Asymmetrical Information - Megan McArdle

03.12.13

Worried About Incurable Tuberculosis? Stand By for Incurable Everything.

Antibiotic resistance is a growing problem. Here's why we may not be able to fix it.

As long-time readers know, I'm something of a fanatic on the subject of antibiotic resistance.  My generation is only the second to live its entire lifespan in the age of antibiotic miracles.  My grandparents were born into a world where the son of the President of the United States could die from an infected blister he got while playing tennis without socks.  It was a world where almost everyone over the age of 60 who got pneumonia died (hence it's moniker: "the old man's friend".)  Where surgery was a deadly risk and deaths from childbirth were all too common.  

Most of the lurid abortion statistics that you hear about hundreds or thousands of women dying every year from illegal abortions come from that era too; while the number of deaths was undoubtedly elevated by unsanitary conditions at back-alley abortionists, even abortions in hospitals would have been extraordinarily risky, because the risk of infection could never entirely be eliminated. Most of the decline in deaths from abortions actually came before the Roe decision, and the timing makes it clear that this was mostly due to antibiotics, with a small assist from better blood banking. All of which is to point out that in a world without antibiotics, you'd have to think real hard before undertaking any sort of elective invasive procedure.  

And while we're nowhere near that world yet, we are getting closer.  Totally drug resistant tuberculosis. And gonorrhea, too.  Plus, don't forget the stomach bugs.  So far, these are confined to limited populations, but they seem to be spreading.  

To be sure, we'll never get to the point that Europe reached in the 19th century, where by various estimates, up to 20% of the population died of tuberculosis.  (Thank God for ventilation, and better nutrition.)  But we could definitely get to a point where routine infections would require hospitalization for treatment with highly toxic antibiotics, where the old die quicker and even young lives are more routinely touched by death. Where deafness and infertility and all manner of other impairments are far more common.  In short, the world of childhood storybooks like Little House on the Prairie and Ann of Green Gables.
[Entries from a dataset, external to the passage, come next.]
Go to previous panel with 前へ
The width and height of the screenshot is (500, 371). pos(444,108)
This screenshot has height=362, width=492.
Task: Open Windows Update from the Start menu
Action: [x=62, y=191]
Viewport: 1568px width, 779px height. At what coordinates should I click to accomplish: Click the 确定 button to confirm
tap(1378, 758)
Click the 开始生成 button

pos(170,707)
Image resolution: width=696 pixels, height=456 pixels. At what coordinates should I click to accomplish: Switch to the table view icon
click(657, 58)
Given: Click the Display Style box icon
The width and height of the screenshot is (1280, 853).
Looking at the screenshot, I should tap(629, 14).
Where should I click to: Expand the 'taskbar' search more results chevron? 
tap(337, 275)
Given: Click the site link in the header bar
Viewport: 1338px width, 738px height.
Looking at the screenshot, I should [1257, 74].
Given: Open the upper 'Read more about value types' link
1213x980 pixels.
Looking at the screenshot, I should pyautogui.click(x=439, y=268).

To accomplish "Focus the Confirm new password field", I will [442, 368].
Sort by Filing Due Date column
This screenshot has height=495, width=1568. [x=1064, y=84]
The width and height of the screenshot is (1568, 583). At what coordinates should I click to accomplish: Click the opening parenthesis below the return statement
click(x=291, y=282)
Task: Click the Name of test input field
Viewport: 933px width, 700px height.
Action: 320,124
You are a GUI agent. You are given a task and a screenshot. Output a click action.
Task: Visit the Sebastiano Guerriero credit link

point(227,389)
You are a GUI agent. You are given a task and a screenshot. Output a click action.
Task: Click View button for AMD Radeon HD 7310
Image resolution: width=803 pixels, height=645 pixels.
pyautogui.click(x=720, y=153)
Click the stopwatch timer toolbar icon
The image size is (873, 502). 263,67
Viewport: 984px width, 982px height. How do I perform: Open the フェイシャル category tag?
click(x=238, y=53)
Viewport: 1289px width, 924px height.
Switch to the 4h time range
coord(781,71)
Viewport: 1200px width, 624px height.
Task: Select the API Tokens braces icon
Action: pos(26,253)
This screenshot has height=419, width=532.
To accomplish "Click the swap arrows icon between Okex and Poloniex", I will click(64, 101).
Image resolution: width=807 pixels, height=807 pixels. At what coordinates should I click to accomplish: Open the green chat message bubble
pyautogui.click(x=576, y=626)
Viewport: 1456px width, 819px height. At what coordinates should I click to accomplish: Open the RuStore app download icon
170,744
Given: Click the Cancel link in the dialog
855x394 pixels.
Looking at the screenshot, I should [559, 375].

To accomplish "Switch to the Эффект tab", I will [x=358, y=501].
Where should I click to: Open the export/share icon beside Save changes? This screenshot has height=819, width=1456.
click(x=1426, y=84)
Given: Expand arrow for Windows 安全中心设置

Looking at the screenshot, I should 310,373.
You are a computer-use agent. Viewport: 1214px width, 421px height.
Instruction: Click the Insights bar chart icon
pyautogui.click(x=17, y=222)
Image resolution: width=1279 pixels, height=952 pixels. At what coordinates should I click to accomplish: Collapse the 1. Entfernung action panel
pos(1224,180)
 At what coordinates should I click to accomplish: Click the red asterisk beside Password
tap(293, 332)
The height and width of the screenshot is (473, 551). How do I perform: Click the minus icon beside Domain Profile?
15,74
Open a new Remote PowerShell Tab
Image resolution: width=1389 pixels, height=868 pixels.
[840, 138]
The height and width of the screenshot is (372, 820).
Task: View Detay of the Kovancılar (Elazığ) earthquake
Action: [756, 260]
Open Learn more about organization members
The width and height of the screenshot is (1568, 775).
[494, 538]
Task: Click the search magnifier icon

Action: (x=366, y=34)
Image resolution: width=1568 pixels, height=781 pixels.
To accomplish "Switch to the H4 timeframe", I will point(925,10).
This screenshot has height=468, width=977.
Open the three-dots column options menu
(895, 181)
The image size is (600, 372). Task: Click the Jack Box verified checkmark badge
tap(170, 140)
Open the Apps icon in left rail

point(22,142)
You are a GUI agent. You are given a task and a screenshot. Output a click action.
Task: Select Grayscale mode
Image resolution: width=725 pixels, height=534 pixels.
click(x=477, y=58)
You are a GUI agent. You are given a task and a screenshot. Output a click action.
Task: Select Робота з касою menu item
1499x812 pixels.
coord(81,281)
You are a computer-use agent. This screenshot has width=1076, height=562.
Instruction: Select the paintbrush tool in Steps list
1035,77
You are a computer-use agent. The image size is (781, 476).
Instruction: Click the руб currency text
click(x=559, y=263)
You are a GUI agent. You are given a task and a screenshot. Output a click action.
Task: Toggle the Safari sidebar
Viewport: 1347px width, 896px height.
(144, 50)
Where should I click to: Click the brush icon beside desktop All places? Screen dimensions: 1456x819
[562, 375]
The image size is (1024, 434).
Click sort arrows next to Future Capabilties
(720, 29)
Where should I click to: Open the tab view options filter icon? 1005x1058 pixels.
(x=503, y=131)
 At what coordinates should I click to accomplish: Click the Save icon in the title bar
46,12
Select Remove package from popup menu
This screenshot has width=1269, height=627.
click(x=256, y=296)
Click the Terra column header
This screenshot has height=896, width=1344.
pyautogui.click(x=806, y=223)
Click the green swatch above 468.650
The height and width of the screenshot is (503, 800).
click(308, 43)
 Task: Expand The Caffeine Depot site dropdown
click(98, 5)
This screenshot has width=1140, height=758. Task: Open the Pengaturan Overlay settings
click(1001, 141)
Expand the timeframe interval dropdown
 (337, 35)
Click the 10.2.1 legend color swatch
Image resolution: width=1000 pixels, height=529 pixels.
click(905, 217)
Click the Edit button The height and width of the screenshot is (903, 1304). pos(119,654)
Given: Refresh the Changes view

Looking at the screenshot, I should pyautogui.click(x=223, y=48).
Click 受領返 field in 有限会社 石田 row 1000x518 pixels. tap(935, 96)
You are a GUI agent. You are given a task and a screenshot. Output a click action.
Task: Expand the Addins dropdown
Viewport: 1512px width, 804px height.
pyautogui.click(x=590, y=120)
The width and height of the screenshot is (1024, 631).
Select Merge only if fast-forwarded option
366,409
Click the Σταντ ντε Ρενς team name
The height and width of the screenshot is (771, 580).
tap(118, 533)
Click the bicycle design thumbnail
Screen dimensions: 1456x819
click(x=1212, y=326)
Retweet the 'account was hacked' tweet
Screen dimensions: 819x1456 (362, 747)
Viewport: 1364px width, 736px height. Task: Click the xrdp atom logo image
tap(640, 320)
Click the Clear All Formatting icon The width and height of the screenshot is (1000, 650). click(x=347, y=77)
Part of the problem is the market: antibiotics aren't profitable.  The regulatory hurdles are high, and if you clear them, you get . . . doctors thanking you kindly, and then putting your new product on the shelf as a reserve for when some other antibiotic fails.  By the time they haul it out, the patent may be nearing expiration. A while back, I wrote an article exploring what we might do to fix the market.

Now along comes pharmaceutical researcher Derek Lowe to point out that even if we do fix the market, we might get . . . nothing.  

I realised after my first exposure to antibiotic drug discovery that I’d never had any problem generating cytotoxic compounds against mammalian cells. Happened all the time – not that I wanted it to, of course. But killing bacteria, especially fully armed wild-type bacteria? That was a major event. And even then, most of the compounds you find that can accomplish that will do the same thing to your own cells, which is definitely not the idea.

And that brings up another question about those bacterial targets, the ones that are so orthogonal to human cellular pathways. A disturbing number of them have already been the subject of screening efforts and optimisation attempts – without success. They also seem to be a bit orthogonal to the kinds of structures that medicinal chemists make. There are antibiotics with reasonable-looking structures, but they’re outnumbered by natural-product-derived beasts, complex structures no one would have gotten around to synthetically for another few hundred years otherwise. Perhaps these kinds of things are needed to get in through the bacterial membranes, or needed to avoid being pumped right back out, but it does complicate one’s research.

This all means, it’s sad to say, that the limiting factor in antibiotic drug discovery probably isn’t the amount of money to be made at it. That’s too bad. Money’s a factor that could be adjusted by regulatory agencies, governments, and foundations. But no amount of cash will keep resistant bacteria from being the hard targets they are.

We should still fix the market, of course; the first rule when you're in a hole is to stop digging, and we've been digging ourselves in deeper every year.  But we should also be prepared for the possibility that fixing the market simply won't be enough.  The past hundred years of incredible innovation have conditioned us to the notion that pharmaceutical research is like a vending machine: plug in the right amount of money, and out pops a miracle pill.  And we've definitely been conditioned to the notion that infection is a minor problem, somewhere lower than mosquitoes and broken plumbing, if higher than the annoyance of child safety caps.  We may have to give up on both of those comforting certainties.